#### Directions for this task
Write out word for word the part that opens with the line containing "Describe the element" and closes with the line containing "at that location.", including both of those lines. Leave the pictures out.

#### Source information

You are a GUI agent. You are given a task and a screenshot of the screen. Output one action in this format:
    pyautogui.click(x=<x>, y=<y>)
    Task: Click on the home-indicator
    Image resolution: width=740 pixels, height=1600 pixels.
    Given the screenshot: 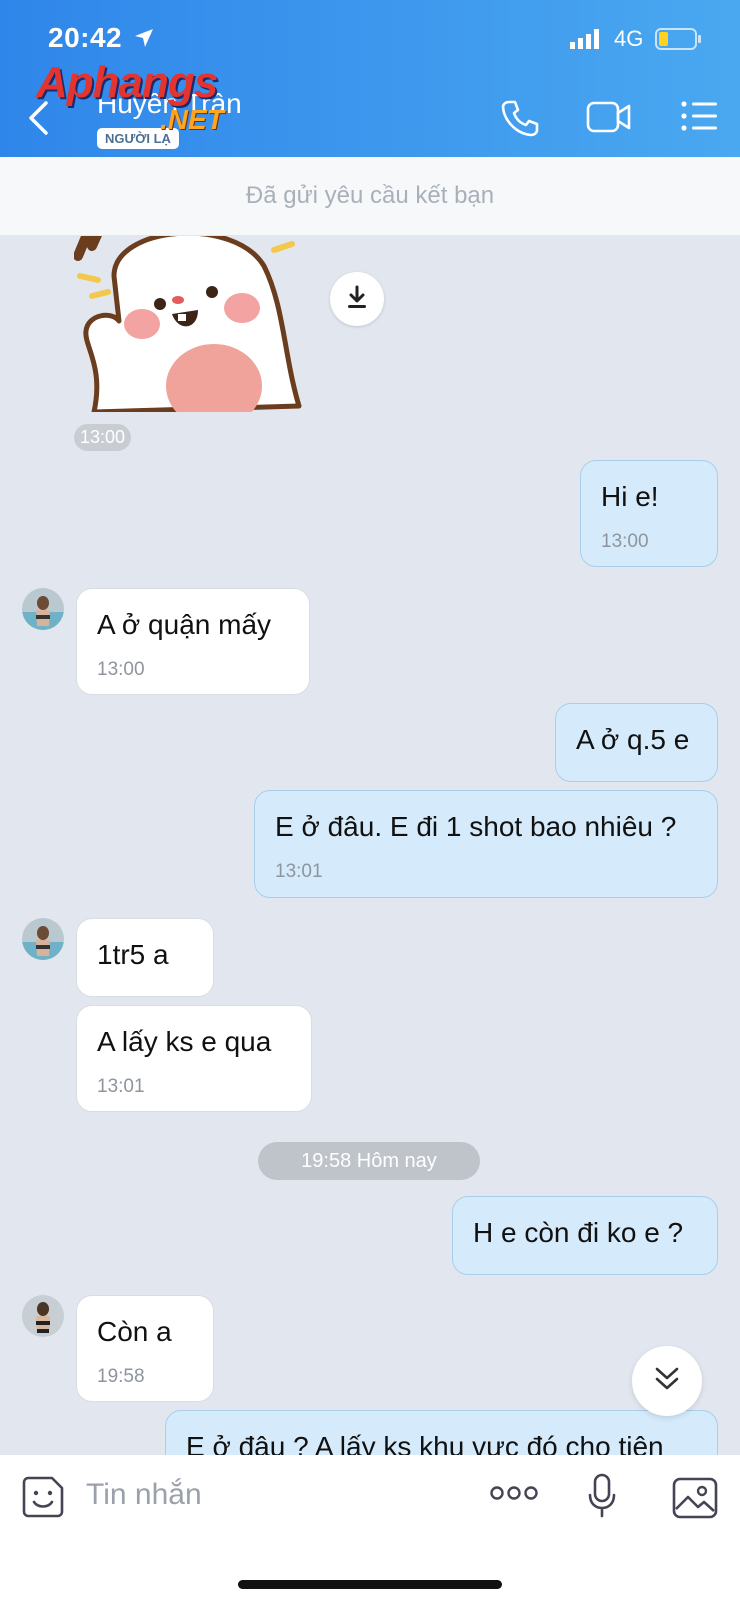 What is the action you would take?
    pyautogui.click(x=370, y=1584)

* * *

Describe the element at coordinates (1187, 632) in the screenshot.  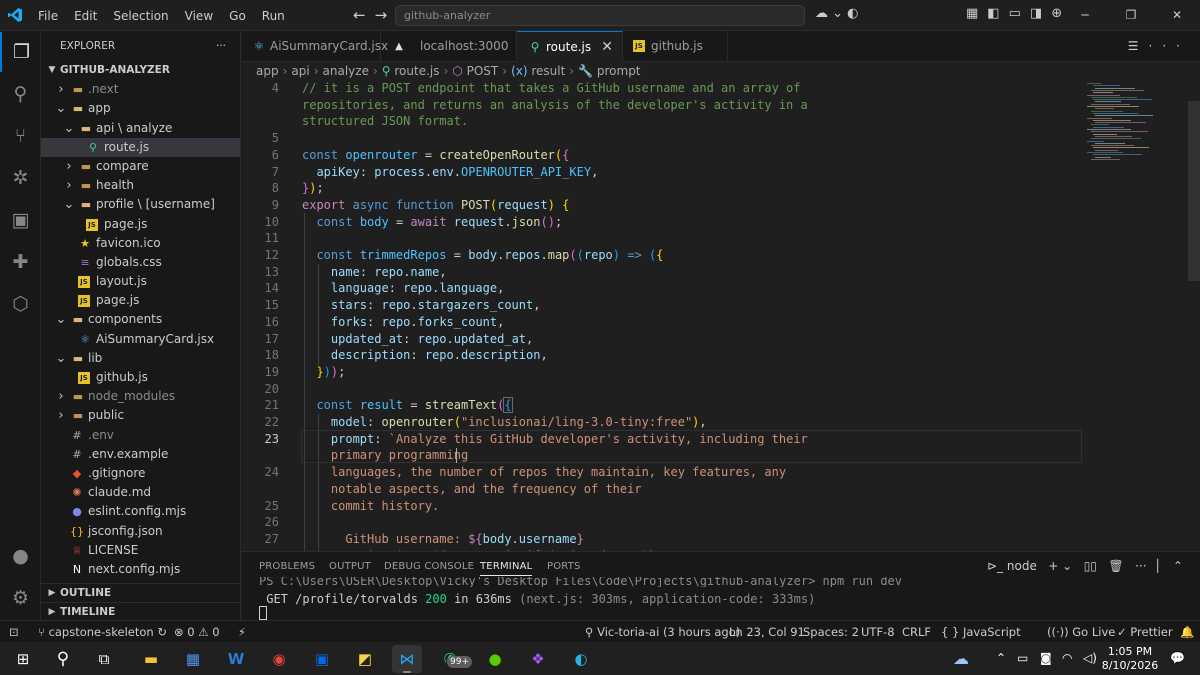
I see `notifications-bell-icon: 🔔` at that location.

#### The answer
Describe the element at coordinates (1187, 632) in the screenshot.  
I see `notifications-bell-icon: 🔔` at that location.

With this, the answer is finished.